Here's a link to the page.
www.mark-yieh.com/anneSharp/speaking.html
Thank you for your input.
ray326
07-12-2006, 09:38 AM
There's a lot of non-semantic (presentational) markup in the body and a syntax error in a meta tag. It's quite readable with CSS disabled, though, so that's a good thing.
The Little Guy
07-12-2006, 09:52 AM
This is just personal prefference, but I like to write my css code vertically instead of horizontally if that makes sense. For me it seems easier to read.
Example:
You:
.content {font-family: arial; text-align: justify; width: 525px; position: relative; top: -415px; left: 175px;}
Me:
.content
{
font-family: arial;
text-align: justify;
width: 525px;
position: relative;
top: -415px;
left: 175px;
}
BTW -- Some Tips
- When you specify a font-family, it is best to have more than one font listed.
- You don't need to add px after a 0 this makes your file size a little smaller, but not much.
- Otherwise you CSS looks Good.
mark_yieh
07-12-2006, 01:10 PM
there is only one meta tag in the document and i can't find what's wrong with it.
WebJoel
07-12-2006, 02:53 PM
there is only one meta tag in the document and i can't find what's wrong with it.
<meta http-equiv="content-type" content="text/html; charset="ISO-8895-1" />
content="text/html"; perhaps? I'm not quite sure what is wrong here, either..
WebJoel
07-12-2006, 03:03 PM
This is just personal preference, but I like to write my css code vertically instead of horizontally ....
You know, -I've read about that somewhere. -Ettiquette for posting in Forums, to make your code 'vertical' for ease of eye-strain. Yet, *I* find that annoying. I prefer my coding 'horizontal', with NO horizontal scroll-bar, of course. ;)

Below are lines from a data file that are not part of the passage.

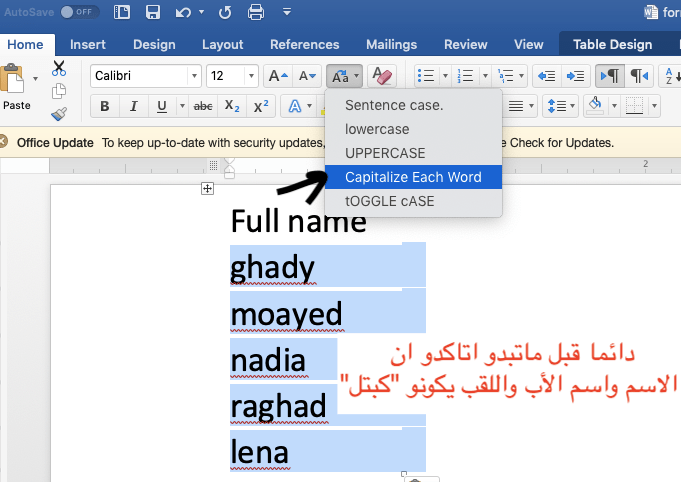The height and width of the screenshot is (482, 681).
Task: Click the table move handle
Action: click(x=207, y=188)
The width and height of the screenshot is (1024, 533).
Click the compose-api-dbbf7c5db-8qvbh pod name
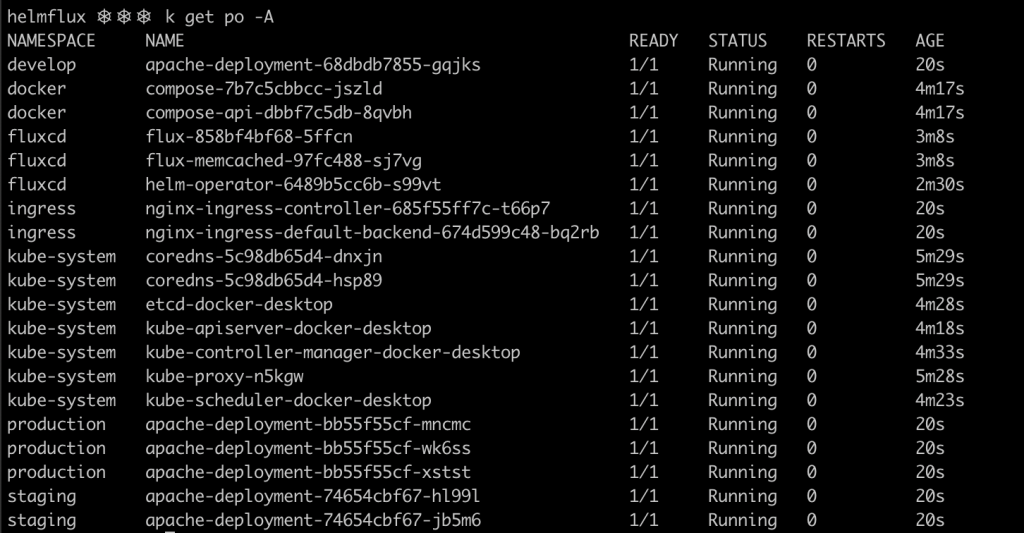click(278, 112)
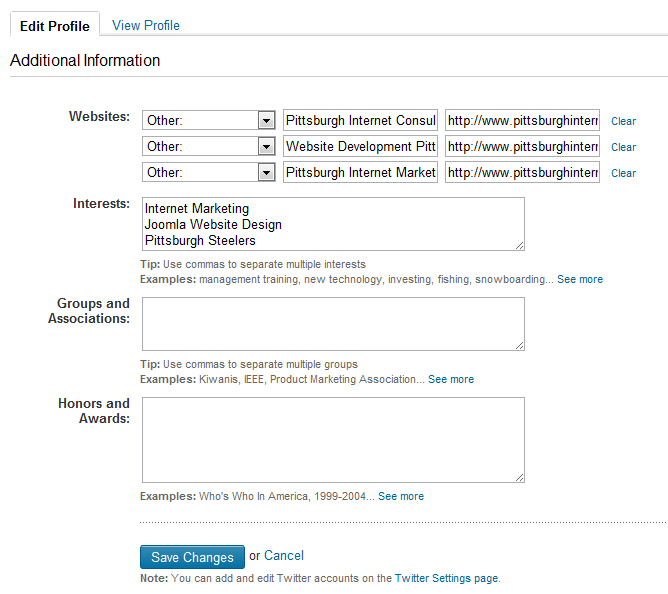668x594 pixels.
Task: Click the Save Changes button
Action: click(192, 557)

That, and absolute URLs. Not "< img src ="/images/this.jpg" />" but < img src =" h t t p//w w w(dot)mysite(dot)com/images/this.jpg" />. That way we can lift the code and use it offline (sort-of) on editing software and (with internet-access) get all the images intact, present and accounted for.

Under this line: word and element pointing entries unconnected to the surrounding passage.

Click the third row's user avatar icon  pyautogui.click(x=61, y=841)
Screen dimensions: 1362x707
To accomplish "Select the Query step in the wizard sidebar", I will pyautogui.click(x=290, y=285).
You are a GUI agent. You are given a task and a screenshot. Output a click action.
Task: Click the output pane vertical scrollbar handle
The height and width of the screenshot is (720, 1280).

This is the first thing I do when working with someone's code... is to get the URLs absolute so I can use it in editing software. I often end up 'horizontalizing' their code for my own benefit with the understanding that they will 'verticalize' it back again...
:)
ray326
07-12-2006, 03:55 PM
<meta http-equiv="Content-Type" content="text/html; charset=iso-8859-1">
mark_yieh
07-13-2006, 02:46 AM
does the capitalization in the meta tag make a difference? I'm looking at a book "The Complete Reference HTML & XHTML fourth edition" by Thomas Powell and his examples show
<meta http-equiv="content-type" content="text/html; charset=ISO-8895-1" />
That, and absolute URLs. Not "< img src ="/images/this.jpg" />" but < img src =" h t t p//w w w(dot)mysite(dot)com/images/this.jpg" />. That way we can lift the code and use it offline (sort-of) on editing software and (with internet-access) get all the images intact, present and accounted for.

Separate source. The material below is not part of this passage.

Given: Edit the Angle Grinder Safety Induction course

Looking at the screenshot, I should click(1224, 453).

thank you for this tip WebJoel. It makes sense. I'm going to use this method from now on.
WebJoel
07-13-2006, 06:36 AM
I'm not sure if capitalization makes a difference or not, but I know that lower-case always does not make a differance. I usually just use lowercase, but I have an editing tool that creates a working template that includes upper & lowercase letters. I usually just leave it alone (I merely assume that it is correct).
Oh yes, -Ray, -yeah! That meta-tag thing... you're right. I looked at that and it was so obvious after seeing the way you wrote it. I don't write too many meta-tags... I just let the html-editor do it and that is one of my weaknesses I guess. :confused:
ray326
07-13-2006, 12:36 PM
Actually Fx/Tidy showed me that extraneous quote.